**What this task involves**: Reproduce every line that appears below, precisely and completely.

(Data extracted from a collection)
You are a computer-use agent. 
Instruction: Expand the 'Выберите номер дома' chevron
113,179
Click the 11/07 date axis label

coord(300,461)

**Response**:
You are a computer-use agent. 
Instruction: Expand the 'Выберите номер дома' chevron
113,179
Click the 11/07 date axis label

coord(300,461)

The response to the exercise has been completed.